• **Collected data**
Content starts

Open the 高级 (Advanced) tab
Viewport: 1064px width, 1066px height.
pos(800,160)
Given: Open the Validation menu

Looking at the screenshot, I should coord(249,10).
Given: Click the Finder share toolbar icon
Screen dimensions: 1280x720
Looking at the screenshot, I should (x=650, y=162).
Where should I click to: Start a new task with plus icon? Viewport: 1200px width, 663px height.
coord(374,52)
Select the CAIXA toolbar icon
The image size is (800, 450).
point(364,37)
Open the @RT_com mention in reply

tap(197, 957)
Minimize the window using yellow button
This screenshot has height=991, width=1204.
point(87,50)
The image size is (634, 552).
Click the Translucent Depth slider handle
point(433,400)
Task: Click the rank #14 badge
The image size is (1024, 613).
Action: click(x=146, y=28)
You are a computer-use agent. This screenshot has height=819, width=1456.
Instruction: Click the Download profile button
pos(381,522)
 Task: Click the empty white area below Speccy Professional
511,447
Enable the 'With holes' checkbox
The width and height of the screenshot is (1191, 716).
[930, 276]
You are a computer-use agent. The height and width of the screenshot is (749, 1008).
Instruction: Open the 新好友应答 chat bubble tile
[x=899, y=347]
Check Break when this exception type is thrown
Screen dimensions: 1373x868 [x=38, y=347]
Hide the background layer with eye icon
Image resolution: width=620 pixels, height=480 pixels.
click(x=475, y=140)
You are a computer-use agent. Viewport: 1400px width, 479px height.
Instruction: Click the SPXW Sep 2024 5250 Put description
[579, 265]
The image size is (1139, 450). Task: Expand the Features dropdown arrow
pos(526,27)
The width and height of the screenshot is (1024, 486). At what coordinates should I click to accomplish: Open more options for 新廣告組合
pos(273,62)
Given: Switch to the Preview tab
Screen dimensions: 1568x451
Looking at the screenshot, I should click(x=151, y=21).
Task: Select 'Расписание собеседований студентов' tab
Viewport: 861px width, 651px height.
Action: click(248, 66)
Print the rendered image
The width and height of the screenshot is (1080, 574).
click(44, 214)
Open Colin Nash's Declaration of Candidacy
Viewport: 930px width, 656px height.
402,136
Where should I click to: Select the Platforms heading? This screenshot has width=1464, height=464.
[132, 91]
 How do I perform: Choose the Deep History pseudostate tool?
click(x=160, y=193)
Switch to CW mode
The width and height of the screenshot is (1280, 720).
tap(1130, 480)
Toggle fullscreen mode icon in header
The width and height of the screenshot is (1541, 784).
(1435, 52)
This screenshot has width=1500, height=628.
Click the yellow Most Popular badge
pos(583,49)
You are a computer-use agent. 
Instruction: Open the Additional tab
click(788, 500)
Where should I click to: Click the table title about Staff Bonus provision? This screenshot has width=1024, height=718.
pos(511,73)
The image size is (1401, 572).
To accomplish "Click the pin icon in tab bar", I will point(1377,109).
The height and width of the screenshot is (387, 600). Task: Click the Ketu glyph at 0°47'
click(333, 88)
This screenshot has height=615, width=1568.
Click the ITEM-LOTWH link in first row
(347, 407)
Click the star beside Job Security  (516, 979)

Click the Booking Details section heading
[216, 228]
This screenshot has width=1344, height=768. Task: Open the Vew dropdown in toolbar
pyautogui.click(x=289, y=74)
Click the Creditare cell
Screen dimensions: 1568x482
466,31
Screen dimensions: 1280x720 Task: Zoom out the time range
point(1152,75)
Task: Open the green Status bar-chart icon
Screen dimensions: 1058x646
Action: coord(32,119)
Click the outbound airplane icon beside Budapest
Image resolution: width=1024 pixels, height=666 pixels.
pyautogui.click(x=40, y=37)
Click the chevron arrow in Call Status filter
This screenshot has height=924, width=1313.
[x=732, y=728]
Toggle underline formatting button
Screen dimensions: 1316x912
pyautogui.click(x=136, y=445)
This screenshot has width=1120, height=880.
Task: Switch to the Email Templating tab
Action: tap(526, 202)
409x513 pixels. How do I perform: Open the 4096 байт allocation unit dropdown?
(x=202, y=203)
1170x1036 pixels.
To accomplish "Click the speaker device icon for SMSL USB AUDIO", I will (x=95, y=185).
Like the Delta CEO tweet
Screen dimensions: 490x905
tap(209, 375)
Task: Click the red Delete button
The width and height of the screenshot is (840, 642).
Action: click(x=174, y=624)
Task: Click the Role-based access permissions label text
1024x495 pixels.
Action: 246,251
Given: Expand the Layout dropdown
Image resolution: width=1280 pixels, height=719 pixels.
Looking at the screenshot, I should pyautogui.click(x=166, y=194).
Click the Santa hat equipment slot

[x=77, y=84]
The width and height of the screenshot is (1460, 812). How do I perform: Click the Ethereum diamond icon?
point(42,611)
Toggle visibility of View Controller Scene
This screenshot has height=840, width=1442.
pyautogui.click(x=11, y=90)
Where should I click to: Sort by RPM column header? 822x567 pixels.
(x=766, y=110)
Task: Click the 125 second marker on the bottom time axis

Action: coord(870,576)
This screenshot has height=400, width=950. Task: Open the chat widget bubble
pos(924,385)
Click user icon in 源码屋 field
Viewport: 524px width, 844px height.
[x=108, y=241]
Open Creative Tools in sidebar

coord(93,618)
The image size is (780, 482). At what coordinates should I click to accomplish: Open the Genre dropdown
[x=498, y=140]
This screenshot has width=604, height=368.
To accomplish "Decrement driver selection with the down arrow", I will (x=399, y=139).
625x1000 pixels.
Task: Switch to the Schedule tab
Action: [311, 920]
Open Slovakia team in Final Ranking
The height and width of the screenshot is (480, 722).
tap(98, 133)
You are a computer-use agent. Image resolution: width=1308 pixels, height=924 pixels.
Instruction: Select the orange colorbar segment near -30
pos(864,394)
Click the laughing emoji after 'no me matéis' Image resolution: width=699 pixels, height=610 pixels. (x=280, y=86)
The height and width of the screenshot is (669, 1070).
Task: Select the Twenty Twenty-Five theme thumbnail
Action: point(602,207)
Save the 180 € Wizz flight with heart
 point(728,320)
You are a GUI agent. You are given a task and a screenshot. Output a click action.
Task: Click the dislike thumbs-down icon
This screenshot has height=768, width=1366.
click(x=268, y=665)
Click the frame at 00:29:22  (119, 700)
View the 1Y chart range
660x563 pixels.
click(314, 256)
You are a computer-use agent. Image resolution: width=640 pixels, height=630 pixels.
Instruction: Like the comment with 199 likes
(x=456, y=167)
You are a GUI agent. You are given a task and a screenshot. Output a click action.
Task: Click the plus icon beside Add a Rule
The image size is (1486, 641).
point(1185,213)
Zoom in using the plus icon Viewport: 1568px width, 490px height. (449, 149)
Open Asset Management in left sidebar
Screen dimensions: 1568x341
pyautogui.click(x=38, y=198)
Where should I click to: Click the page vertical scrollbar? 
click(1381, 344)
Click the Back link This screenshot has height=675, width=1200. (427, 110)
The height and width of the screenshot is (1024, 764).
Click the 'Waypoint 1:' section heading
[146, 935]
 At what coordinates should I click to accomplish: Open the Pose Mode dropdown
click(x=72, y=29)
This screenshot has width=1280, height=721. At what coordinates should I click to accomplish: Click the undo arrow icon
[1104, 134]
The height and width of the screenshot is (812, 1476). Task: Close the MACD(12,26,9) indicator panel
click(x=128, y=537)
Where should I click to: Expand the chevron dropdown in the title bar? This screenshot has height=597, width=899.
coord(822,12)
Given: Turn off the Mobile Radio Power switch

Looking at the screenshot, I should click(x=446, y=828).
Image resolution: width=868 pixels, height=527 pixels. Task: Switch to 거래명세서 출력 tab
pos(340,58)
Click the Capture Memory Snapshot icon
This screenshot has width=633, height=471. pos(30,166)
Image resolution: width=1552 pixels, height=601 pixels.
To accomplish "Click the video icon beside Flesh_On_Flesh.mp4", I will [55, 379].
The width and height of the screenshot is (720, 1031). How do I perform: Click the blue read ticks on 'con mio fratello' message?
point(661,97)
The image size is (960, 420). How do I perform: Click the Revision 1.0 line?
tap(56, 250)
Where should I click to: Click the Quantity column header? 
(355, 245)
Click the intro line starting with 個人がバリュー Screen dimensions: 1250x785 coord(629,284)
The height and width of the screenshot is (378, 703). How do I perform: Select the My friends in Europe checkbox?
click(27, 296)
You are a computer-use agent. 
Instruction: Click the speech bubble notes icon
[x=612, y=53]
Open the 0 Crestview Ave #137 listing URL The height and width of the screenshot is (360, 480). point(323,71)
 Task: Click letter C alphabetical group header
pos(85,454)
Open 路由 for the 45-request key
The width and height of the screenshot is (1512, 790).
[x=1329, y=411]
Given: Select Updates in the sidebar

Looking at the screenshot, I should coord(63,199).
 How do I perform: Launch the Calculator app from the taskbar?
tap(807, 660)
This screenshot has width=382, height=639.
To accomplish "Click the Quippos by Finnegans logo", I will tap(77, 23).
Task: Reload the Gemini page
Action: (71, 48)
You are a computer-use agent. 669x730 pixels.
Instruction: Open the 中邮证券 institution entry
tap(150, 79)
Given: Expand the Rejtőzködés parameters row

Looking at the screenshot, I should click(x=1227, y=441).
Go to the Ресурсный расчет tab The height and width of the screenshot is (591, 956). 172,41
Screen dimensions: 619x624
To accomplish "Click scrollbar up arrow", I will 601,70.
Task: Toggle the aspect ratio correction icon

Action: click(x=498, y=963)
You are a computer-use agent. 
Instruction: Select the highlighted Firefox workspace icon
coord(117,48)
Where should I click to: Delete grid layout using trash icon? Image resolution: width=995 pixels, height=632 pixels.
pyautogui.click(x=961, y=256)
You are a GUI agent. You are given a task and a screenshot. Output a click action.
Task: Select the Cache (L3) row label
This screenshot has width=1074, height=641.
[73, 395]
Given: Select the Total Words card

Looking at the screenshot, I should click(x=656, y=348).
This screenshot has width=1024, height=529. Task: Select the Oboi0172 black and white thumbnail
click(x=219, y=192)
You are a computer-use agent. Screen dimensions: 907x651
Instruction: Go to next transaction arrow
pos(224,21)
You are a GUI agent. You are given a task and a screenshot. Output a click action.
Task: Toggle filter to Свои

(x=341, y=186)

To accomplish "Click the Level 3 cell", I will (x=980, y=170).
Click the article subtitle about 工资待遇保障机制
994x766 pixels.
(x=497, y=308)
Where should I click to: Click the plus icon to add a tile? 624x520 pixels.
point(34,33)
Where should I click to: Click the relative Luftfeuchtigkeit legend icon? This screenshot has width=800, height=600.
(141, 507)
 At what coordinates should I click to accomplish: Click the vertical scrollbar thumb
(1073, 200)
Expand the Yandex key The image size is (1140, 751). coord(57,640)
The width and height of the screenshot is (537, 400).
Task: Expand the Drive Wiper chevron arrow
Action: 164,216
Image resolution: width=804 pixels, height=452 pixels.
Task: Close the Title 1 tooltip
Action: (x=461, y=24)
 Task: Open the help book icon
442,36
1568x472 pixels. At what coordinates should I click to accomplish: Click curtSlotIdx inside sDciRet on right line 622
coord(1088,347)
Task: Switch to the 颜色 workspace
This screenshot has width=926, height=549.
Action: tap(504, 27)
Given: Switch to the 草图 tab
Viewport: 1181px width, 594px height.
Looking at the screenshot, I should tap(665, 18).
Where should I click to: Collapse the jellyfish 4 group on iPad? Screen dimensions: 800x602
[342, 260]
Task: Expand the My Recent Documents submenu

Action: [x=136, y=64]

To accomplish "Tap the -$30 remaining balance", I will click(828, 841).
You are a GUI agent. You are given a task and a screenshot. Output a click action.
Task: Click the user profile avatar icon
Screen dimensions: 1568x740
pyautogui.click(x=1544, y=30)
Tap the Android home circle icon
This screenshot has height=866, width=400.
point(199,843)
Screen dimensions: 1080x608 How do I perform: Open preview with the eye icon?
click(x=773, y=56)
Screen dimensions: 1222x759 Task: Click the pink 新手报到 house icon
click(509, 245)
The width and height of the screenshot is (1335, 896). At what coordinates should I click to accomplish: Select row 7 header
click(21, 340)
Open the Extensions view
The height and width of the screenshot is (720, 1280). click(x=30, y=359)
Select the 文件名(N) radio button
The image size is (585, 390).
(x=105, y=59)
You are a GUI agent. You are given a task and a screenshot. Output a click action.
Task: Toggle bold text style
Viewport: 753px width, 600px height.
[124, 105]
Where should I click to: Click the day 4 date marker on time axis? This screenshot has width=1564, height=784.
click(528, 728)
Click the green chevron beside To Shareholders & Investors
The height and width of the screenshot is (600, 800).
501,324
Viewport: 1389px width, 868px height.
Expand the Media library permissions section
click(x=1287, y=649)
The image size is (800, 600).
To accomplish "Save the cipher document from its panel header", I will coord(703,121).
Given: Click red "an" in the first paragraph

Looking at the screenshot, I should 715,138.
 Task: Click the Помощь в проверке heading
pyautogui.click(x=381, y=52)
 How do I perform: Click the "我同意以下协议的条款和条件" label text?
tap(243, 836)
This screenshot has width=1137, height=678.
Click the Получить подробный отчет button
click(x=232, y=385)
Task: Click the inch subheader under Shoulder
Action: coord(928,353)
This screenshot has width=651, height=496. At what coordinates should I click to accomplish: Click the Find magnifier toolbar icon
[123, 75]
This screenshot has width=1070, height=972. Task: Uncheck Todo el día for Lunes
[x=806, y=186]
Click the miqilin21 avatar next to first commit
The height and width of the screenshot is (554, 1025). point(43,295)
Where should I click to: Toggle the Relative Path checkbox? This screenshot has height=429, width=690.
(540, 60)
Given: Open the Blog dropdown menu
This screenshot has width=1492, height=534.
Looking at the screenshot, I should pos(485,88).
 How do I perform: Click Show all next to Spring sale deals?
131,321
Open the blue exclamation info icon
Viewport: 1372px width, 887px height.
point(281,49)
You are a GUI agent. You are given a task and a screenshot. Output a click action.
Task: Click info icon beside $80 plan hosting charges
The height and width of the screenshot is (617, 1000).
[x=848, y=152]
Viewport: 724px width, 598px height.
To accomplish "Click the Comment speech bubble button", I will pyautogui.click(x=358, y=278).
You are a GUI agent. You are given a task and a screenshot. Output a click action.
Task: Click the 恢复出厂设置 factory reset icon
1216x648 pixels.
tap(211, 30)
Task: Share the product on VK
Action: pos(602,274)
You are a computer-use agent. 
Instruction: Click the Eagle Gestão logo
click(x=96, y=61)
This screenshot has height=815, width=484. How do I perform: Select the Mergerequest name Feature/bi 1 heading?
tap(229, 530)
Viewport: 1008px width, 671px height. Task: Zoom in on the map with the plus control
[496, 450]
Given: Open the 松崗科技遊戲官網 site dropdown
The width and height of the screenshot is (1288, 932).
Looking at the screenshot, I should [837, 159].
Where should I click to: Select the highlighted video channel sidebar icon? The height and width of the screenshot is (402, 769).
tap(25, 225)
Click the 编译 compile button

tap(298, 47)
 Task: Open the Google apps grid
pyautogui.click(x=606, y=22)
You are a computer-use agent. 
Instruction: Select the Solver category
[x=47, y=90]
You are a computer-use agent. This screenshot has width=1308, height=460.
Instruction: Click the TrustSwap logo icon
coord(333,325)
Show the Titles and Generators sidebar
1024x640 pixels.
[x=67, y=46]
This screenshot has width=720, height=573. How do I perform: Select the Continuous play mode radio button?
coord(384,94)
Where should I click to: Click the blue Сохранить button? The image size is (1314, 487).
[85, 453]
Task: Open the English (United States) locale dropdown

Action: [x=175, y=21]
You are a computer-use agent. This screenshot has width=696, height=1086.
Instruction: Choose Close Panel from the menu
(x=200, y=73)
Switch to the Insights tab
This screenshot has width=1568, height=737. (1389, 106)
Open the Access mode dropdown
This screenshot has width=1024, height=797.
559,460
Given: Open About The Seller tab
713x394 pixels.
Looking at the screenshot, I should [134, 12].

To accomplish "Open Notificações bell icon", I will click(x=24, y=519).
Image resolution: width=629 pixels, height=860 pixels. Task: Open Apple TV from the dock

Content ends

• **Assignment**
What lines above contain the word "green"? Return each such line.

• **Response below**
Task: Open the green Status bar-chart icon
Click the green chevron beside To Shareholders & Investors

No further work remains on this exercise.